:: TASK DESCRIPTION ::
The lines to copy are those in the listing below that contain the word "menu".

------ DATA SUPPLIED

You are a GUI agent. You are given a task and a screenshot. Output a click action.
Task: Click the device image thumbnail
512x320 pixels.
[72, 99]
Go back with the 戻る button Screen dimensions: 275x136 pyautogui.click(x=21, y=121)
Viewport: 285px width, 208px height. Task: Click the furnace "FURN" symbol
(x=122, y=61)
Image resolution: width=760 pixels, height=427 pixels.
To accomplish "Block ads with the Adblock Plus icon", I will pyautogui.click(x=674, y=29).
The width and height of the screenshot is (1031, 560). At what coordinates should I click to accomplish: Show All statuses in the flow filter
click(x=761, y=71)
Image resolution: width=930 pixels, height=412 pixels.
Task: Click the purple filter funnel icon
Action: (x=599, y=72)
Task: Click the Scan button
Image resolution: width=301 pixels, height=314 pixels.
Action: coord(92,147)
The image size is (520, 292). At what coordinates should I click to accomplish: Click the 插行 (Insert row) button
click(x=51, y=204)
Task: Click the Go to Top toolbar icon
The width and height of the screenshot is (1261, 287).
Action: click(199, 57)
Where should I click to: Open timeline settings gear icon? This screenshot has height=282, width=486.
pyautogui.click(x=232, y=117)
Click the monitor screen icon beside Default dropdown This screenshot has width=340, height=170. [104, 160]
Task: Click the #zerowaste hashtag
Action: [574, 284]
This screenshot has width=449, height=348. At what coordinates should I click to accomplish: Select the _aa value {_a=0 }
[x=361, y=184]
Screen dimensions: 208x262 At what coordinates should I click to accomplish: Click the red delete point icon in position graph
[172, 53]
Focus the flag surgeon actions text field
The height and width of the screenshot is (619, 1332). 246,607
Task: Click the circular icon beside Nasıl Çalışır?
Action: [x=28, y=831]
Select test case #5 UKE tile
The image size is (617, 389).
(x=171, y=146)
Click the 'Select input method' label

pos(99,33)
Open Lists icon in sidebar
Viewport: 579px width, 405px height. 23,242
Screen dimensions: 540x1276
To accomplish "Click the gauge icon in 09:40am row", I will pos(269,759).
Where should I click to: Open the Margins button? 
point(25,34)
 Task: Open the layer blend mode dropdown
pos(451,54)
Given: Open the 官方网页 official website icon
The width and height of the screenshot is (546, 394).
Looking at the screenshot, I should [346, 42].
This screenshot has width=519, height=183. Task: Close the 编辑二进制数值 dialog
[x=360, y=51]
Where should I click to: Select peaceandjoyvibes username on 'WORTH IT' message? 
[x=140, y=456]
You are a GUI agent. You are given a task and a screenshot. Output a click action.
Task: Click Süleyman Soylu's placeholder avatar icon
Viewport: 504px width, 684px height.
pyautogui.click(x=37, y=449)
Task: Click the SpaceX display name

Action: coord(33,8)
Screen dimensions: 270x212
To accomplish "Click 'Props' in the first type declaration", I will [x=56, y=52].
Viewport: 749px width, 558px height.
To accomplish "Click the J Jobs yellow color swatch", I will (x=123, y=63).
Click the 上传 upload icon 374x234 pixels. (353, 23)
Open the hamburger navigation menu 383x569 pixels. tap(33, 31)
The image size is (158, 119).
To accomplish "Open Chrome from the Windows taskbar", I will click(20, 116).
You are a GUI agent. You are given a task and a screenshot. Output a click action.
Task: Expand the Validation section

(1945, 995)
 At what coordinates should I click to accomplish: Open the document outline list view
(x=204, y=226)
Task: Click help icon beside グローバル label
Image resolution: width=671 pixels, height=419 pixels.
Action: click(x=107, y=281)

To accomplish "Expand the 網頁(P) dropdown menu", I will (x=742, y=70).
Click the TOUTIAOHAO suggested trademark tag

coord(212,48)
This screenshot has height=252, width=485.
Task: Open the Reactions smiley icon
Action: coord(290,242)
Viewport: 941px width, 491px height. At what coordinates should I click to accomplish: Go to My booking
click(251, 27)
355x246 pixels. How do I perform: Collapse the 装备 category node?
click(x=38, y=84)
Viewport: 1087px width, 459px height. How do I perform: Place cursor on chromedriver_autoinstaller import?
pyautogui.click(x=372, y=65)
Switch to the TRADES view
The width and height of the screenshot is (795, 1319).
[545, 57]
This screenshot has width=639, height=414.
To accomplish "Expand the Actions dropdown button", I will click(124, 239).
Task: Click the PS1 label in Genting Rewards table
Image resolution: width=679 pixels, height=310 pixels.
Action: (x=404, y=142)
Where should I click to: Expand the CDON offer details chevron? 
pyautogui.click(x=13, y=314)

------------

:: TASK ANSWER ::
Open the hamburger navigation menu 383x569 pixels. tap(33, 31)
To accomplish "Expand the 網頁(P) dropdown menu", I will (x=742, y=70).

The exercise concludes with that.